Developing a Natural Language Processing Model to Characterize Mobility Patterns of M. Tuberculosis Cases in Lubaga and Kawempe Divisions of Kampala
Developing a Natural Language Processing Model to Characterize Mobility Patterns of M. Tuberculosis Cases in Lubaga and Kawempe Divisions of Kampala
Date
2025
Authors
Amutuheire, Drake
Journal Title
Journal ISSN
Volume Title
Publisher
Makerere University
Abstract
Background: Tuberculosis (TB) remains a major public health threat in Uganda, particularly in urban settings such as Lubaga and Kawempe divisions of Kampala, where community transmission is high. Over 75 percent of new TB infections are estimated to occur outside the household, yet traditional surveillance approaches fail to adequately capture these community-level dynamics. In congested areas like Lubaga and Kawempe, human movement creates complex and dynamic interactions among markets, transport hubs, education centers, and health facilities. These movements are not only vital to the local economy but also serve as potential pathways for infectious disease spread, including the transfer of TB cases over long distances. Understanding how mobility contributes to TB transmission is therefore critical for designing effective, targeted interventions.
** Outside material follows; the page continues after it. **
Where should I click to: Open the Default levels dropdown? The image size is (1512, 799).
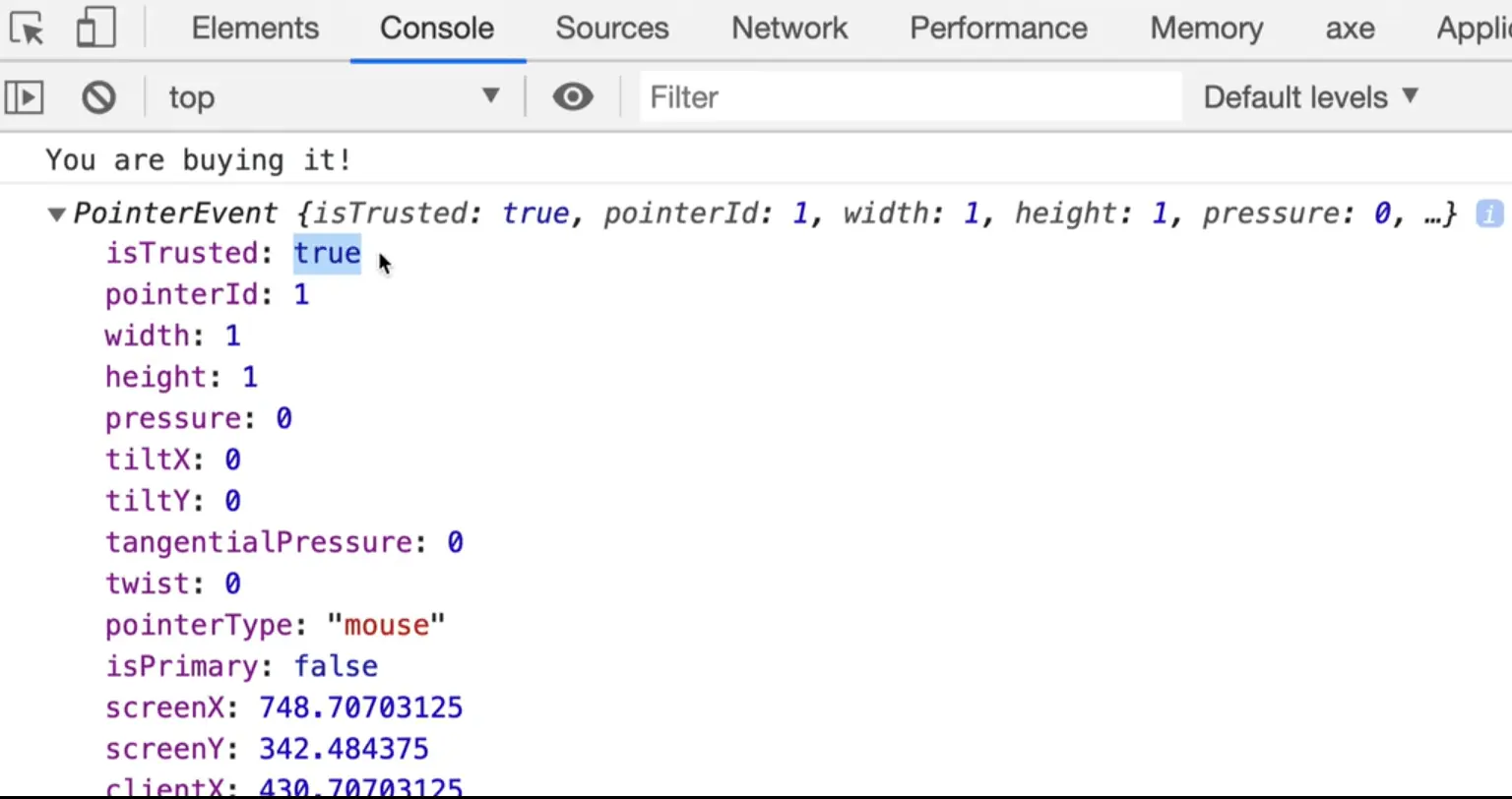pyautogui.click(x=1310, y=97)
Objective: This study aimed to develop and validate a Natural Language Processing (NLP) model to characterize the mobility patterns of TB patients in Kampala using Call Detail Records (CDRs), and to identify high-risk transmission hotspots through network analysis.
Methods: A retrospective cohort study design was used to analyze four years of CDR metadata from 400 bacteriologically confirmed TB patients enrolled in the Mapping Tuberculosis Transmission Study (MATTS). Preprocessing steps included geocoding, timestamp normalization, and removal of routine stop-word movements. Semantic and spatiotemporal features were extracted using TF-IDF weighting, cosine similarity, and Doc2Vec embeddings. The DBSCAN algorithm was used for mobility clustering, and a directed weighted mobility network was constructed. Centrality metrics, including degree, betweenness, and closeness, were computed to identify key convergence zones.
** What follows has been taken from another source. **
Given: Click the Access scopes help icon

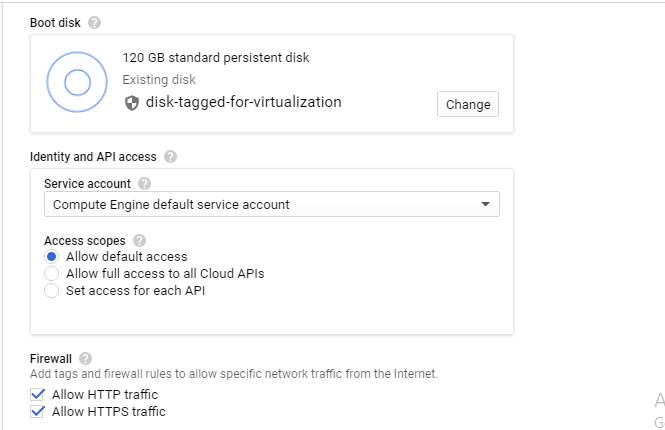Looking at the screenshot, I should tap(139, 241).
Results: TB patients visited an average of 54 unique locations, exhibiting heterogeneous yet patterned mobility behavior. Spatial clustering revealed repeated convergence at urban markets, slums, health facilities, and transportation hubs, particularly around Kisekka Market, Bwaise, and Mulago Hospital. The mobility network showed a small number of highly central nodes linking large segments of patient trajectories. The model achieved a mean Jaccard similarity score of 0.941 for trajectory reconstruction and a silhouette score of 0.387, indicating moderate internal cluster consistency.
Conclusion: Applying NLP and network analysis to mobile phone data provides novel insights into TB mobility and transmission dynamics in urban African settings. The study identifies high-risk locations that may act as transmission amplifiers and recommends that TB control programs prioritize these zones for targeted surveillance and Active Case Finding (ACF) interventions.